What known issues remain to be addressed with the databank during beta release?

      First and foremost, this beta release affords the opportunity for broader community input to the databank process. Having many eyes on the prize, hands turning over the rocks and boots kicking the tires will make this thing better.  So, there will undoubtedly be a number of issues in addition to those highlighted here that will arise.  We welcome such feedback. There are a number of issues which we know we will address during beta:
  1. Where we have daily sources we will append provenance flags which specify how many daily reports went into each monthly value. This may prove useful to analysts down the line. Where we only have monthlies we will append this flag as a missing value indicator
  2. We will create a version which re-injects the element-wise provenance flags from the constituent stage 2 (source deck) holdings into stage 3 (merged) holdings. For computational efficiency it is impossible to carry the flags through the merge program, but, obviously, information is available to do this as post-processing.
  3. We are well aware that some stations will have poor geo-location metadata (i.e. Spanish stations in the Sahara or older station segments using a different meridian to Greenwich). At present no blacklisting is applied. But we will definitely apply such blacklisting to the first version merge. We are still in the process of collating a list of known geo-location errors to apply such a fix. One of two things will be done: a correction to the geo-location data where this is known and generally accepted; or force the code to withhold the station from the merge. If you find an apparent issue with a station’s location please let us know either through the blog or so that we can investigate and determine what to do.

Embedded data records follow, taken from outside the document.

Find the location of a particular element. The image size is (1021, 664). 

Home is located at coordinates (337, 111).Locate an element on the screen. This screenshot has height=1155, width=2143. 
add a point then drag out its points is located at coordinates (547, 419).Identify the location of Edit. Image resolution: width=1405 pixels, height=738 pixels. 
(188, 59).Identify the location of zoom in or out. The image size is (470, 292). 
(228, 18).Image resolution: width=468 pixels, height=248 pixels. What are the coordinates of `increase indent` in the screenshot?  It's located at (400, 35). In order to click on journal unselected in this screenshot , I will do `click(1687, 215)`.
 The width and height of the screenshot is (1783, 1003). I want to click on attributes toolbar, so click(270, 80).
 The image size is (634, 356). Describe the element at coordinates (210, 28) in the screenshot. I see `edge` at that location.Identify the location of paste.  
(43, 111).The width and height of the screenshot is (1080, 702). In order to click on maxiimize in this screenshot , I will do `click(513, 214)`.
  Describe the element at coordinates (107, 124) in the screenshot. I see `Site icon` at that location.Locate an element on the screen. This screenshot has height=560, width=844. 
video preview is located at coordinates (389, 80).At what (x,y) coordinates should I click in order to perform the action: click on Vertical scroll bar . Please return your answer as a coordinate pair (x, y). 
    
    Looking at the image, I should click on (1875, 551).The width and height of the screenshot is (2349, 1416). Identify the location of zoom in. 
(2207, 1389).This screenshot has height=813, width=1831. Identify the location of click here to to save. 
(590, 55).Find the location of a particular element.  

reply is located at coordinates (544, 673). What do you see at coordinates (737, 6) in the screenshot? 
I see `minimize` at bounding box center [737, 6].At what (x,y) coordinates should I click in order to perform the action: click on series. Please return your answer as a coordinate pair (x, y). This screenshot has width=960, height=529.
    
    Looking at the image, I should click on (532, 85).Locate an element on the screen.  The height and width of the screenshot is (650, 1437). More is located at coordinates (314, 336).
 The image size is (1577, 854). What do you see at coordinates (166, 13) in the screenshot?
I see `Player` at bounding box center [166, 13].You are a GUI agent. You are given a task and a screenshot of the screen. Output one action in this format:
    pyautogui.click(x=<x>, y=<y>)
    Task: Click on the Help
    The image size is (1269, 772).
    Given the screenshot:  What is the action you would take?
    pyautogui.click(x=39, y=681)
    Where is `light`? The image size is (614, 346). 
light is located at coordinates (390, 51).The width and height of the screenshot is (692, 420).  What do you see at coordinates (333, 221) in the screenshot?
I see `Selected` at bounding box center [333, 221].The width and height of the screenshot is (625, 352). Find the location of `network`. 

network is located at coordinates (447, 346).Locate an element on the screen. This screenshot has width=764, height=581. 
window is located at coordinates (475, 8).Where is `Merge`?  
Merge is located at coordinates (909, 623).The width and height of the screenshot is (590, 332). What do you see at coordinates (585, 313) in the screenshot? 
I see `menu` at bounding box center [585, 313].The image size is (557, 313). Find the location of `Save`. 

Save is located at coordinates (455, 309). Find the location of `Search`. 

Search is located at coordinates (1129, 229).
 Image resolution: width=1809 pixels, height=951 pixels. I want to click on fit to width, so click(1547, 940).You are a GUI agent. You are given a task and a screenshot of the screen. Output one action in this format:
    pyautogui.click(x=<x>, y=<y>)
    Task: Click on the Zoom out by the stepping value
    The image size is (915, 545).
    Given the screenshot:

  4. We plan to release all the stage 1 to stage 2 conversion scripts for completeness. This will be done soon. There are only so many hours in the day and getting the merge in order has been the priority.
  5. We plan to create several output formats to aid usability. These are hoped to include cf compliant netcdf. For now the databank is made available in two ASCII-based formats.
  6. Instigation of a consistent station identifier system that is robust to future data additions and deletions and is consistent with daily identifiers moving forwards.